Video is helping drive the European online advertising market’s double-digit growth. Already most Internet traffic is video and Zenith recently estimated that online video will grow by 20% this year.

Video is also the most potent marketing medium, and the vocabulary of today’s consumer conversation. For brands to join that conversation, be relevant and help shape it, they must participate with video.

And not just with one glossy TV commercial every six months. Marketers need authentic video that engages and resonates with consumers, they need more of it, all year round, at scale, and they need it at a fraction of traditional agency cost.

One way to achieve all this is curated video crowdsourcing.

1) Authenticity

Brands realise they are now defined as much by consumers as their own marketing. They also know authentic content is more trusted, entertaining and engaging for consumers than traditional “advertising”. But achieving authenticity is tough, especially with video, which has usually been dictated and produced centrally.

One alternative is user-generated content (UGC), but this is risky and often low quality, if not unusable. Curated video crowdsourcing – asking a crowd of talented filmmakers to produce video to a given brief – is a more promising option. It keeps the quality high and remains on-message while generating grassroots storytelling, which reflects consumers’ genuine emotions and attitudes.

Real content from real people will always be more relevant and consequently, earn more traction on social media. It also avoids big mistakes like Pepsi’s desperate Kendall Jenner ad, which strained to link their brand to conflict resolution. The creative wisdom of crowds avoids such phoney storylines.

The genuine nature of the crowd emerges through its surprising, inclusive filmmaking – a rainbow of couples for a pasta brand, an unusual star for swimwear, or inspirational people living with Parkinson’s. The crowd unearths real stories, often among friends or family. This authenticity convinces and is critical with subjects where any hint of insincerity is immediately spotted.

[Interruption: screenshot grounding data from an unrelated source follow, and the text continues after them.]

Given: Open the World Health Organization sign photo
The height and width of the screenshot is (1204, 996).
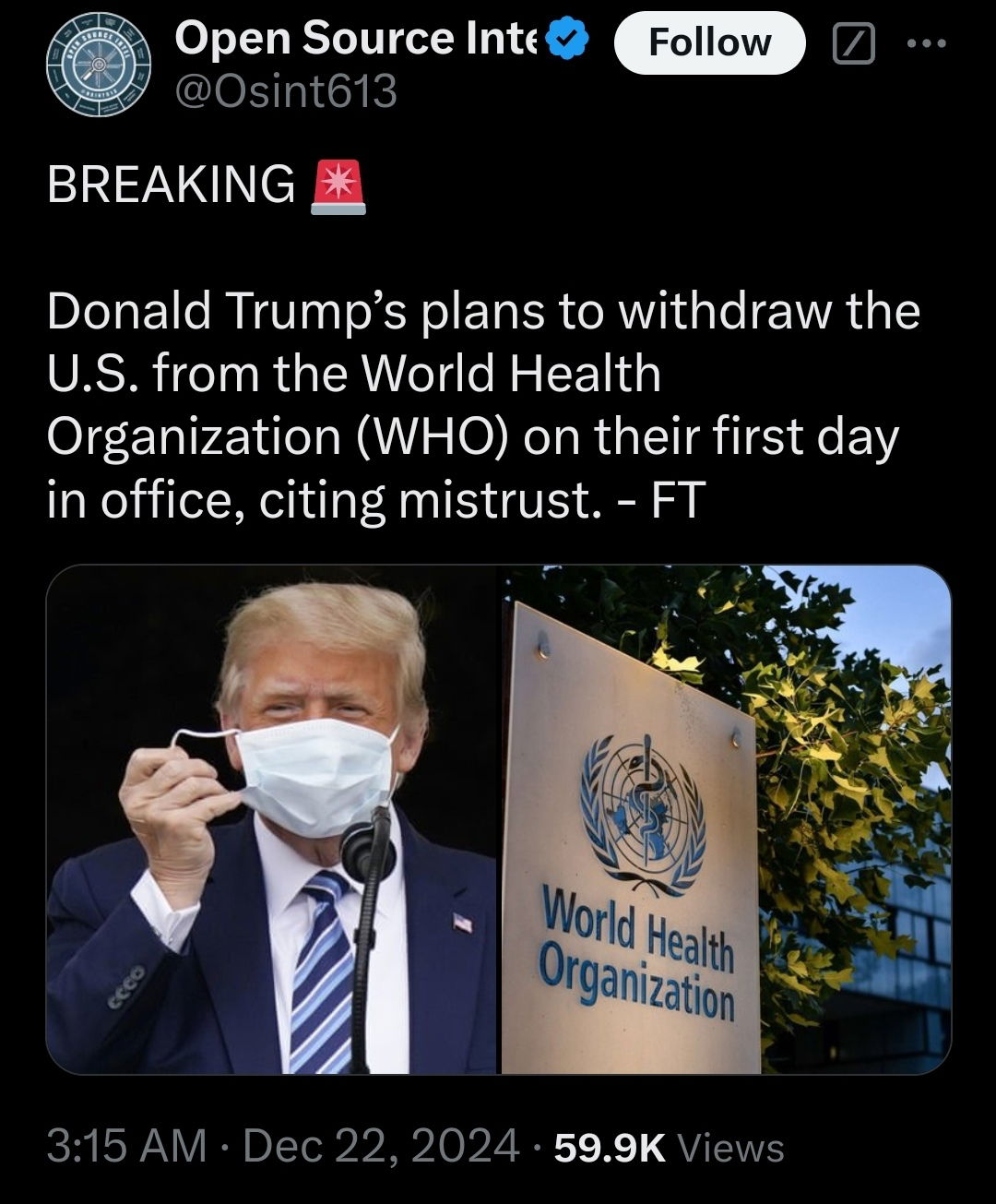Looking at the screenshot, I should (x=726, y=820).
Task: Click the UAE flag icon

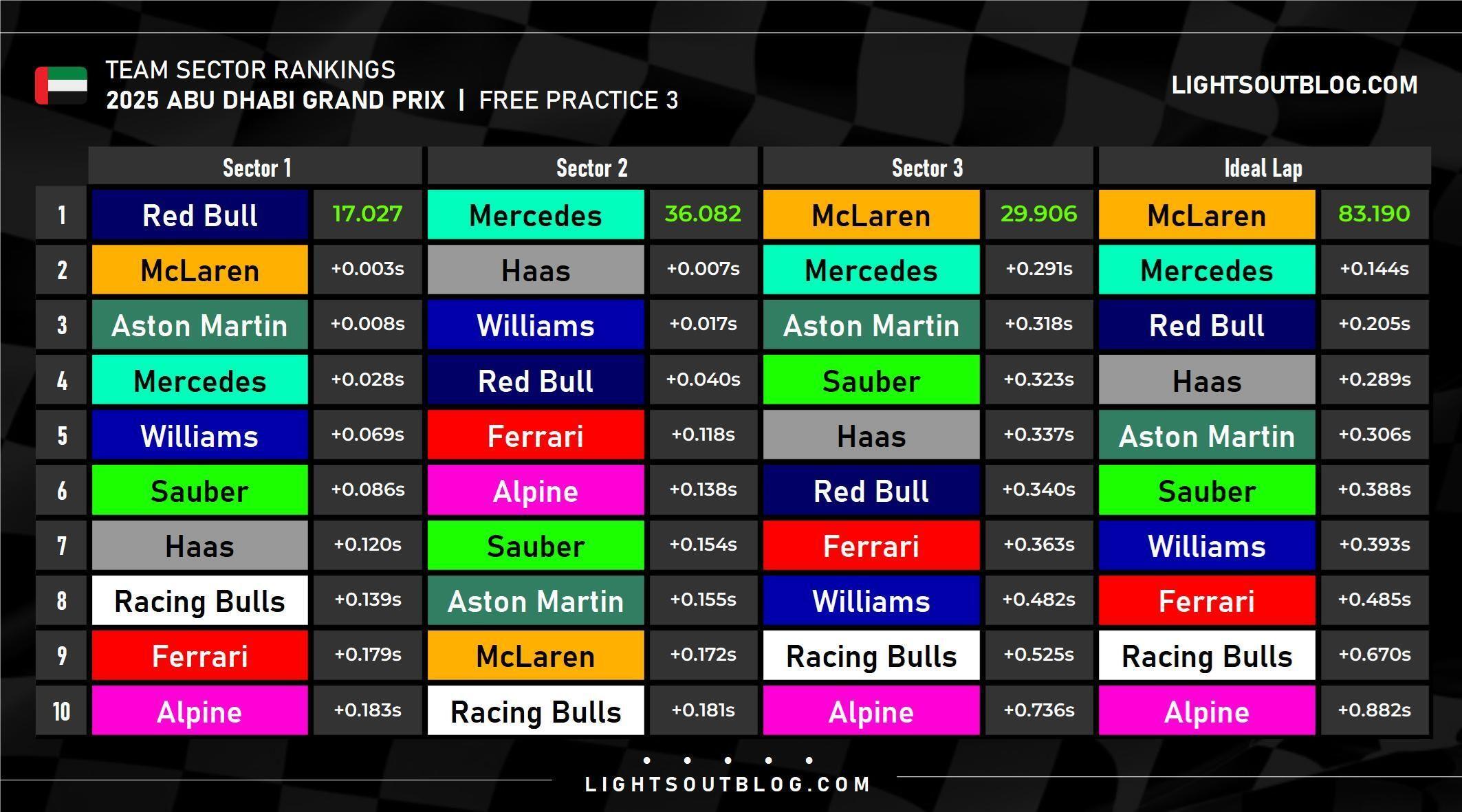Action: 61,85
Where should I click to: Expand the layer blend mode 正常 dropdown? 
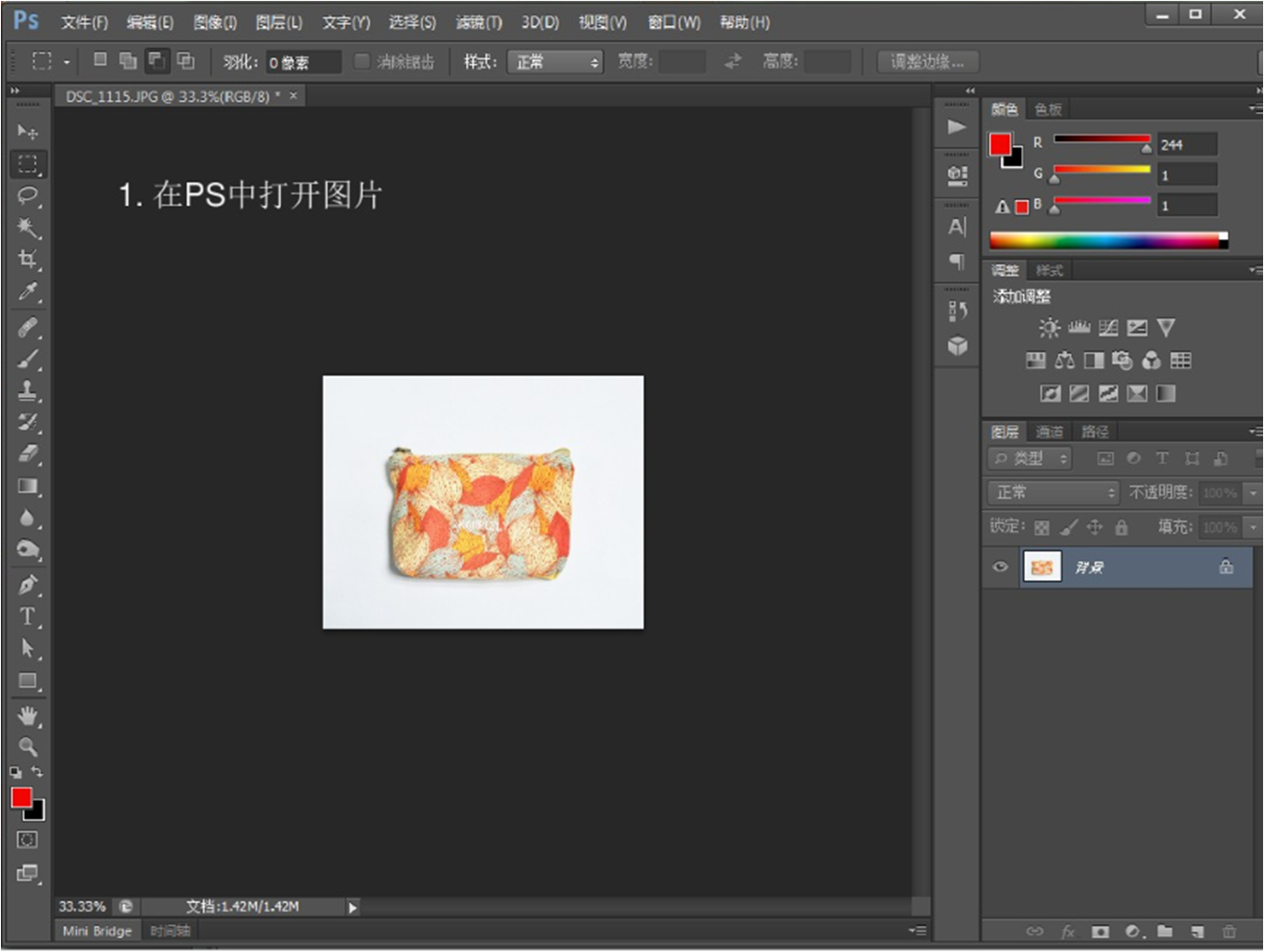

Crowdsourcing also delivers diversity. The ASA recently criticised gender stereotyping, and with marketers looking to introduce true diversity into their content, the crowd provides a simple answer; by definition, you receive videos from all sorts of people and from all points of view. No gender stereotyping here.

2) Scale

A typical crowd brief generates dozens, maybe hundreds of films with unrivalled creativity and insight. With the crowd, you get the chance to iterate and use multiple videos in the real world to see which ones work best before purchasing.

Just one crowd call to action can populate a long-term social media editorial plan with video. Tic Tac used this approach with their crowd brief, “Tic Tac sparks refreshing moments”, to generate 370 films from 27 countries. From this creative cornucopia, they chose 50 videos for their Instagram and Facebook plans.

The sheer scale of production also gives flexibility around contextual use of content. Many brands see the value of a Christmas film for instance, but what about other days in the year? Ford harnessed the crowd to make films for Mothers Day, Valentines Day, Popcorn Day… Danish jewellery brand Trollbeads does this very cleverly - see a case study on their “viral recipe” here.

The variety of video received from a crowd brief means that you also have the advantage of publishing videos relevant to a range of customer groups. This makes the content more engaging and shareable.

3) Cost

Brand video is usually produced by agencies in a costly and complex process. But in today’s breathless social media world, long production cycles, interruptive delivery and polished TV ad styles are obsolete, intrusive and out of place.

The big budgets are simply unsustainable too. One marketer for a new dairy product explained that the crowd will give him three high-quality online ads for the same price that a Madison Avenue agency quoted him for a storyboard.

Agencies have been slow to adapt to the new video landscape. As a global FMCG marketer told Userfarm recently, “We have been waiting for years for our agency to offer solutions. They have not.”

But as demand for video increases, agency processes and high budgets are coming under scrutiny. In the UK, this is exacerbated by rising inflation and uncertainties around Brexit. In the USA, questions have even been asked of top agencies around transparency and rigging of production bids.

Working with the crowd avoids these issues and gives marketers new options. For instance, native content and social media activity, which has previously relied on text and images, can now afford to include substantial volumes of quality video as well.

Crowdsourced video is not the answer to all brand’s filmmaking needs. There is still a place for your high budget hero TV commercial, for which the crowd is not usually the best option.

But for dozens of films to support that TV campaign and develop your brand narrative in social media, engaging different groups of consumers with relevant, authentic story-telling and building emotional connections for your brand – at a sustainable budget – well, that is clearly crowd territory.